▶ **How to complete this task**:
Make an exact copy of the lines from the one containing "Task: Expand the Item Sales chevron" through the end of the records below, and leave out every picture.
+-------+
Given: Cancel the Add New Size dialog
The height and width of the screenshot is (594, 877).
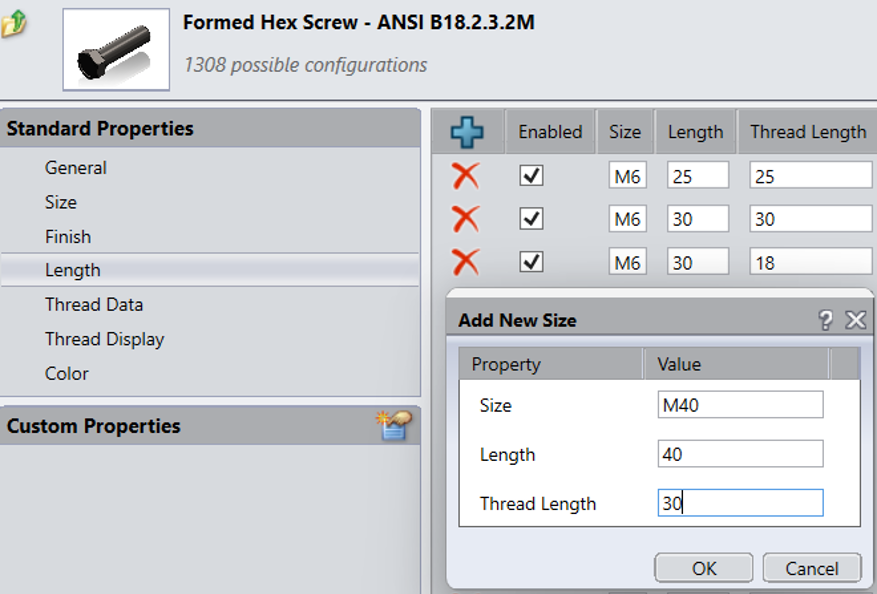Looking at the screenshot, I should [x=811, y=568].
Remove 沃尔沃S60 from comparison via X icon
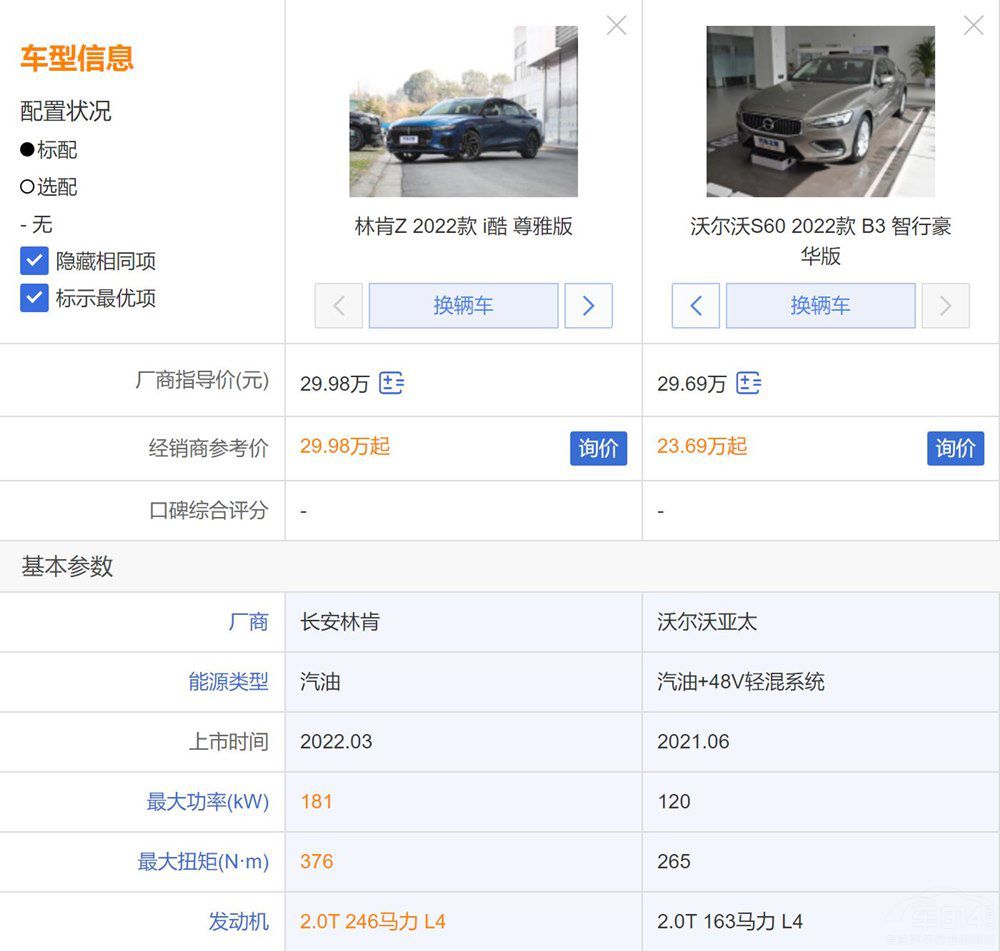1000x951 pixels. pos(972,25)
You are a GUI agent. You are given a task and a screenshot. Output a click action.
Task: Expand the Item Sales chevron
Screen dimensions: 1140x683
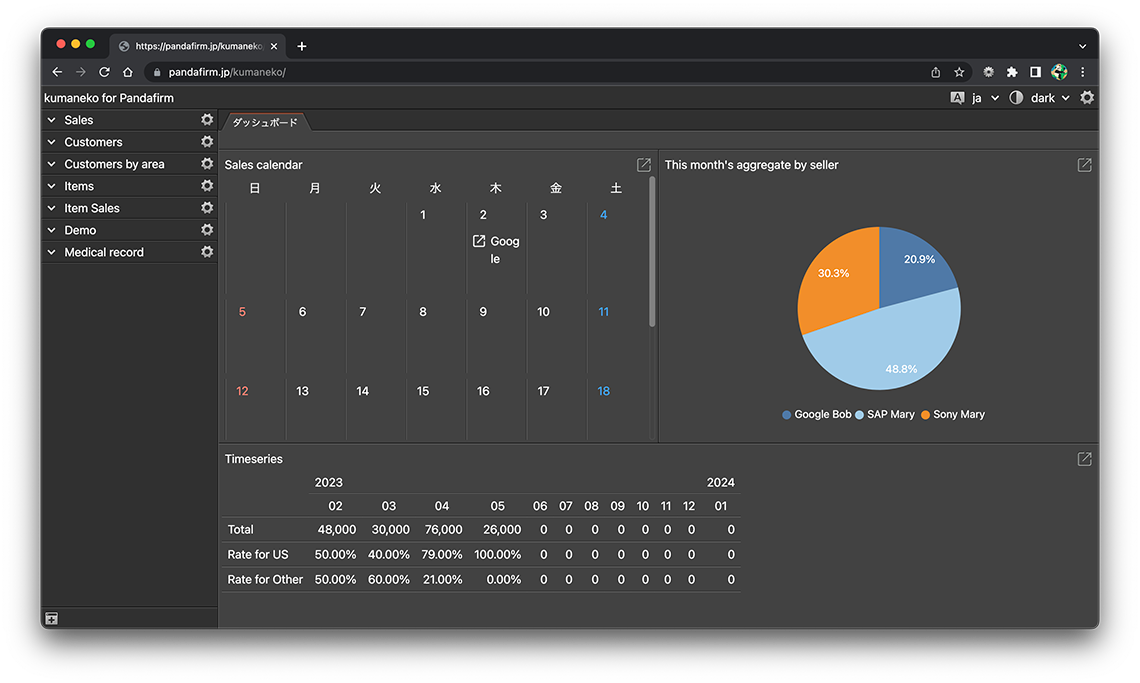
+-------+
▶ **Written solution**:
Task: Expand the Item Sales chevron
Screen dimensions: 1140x683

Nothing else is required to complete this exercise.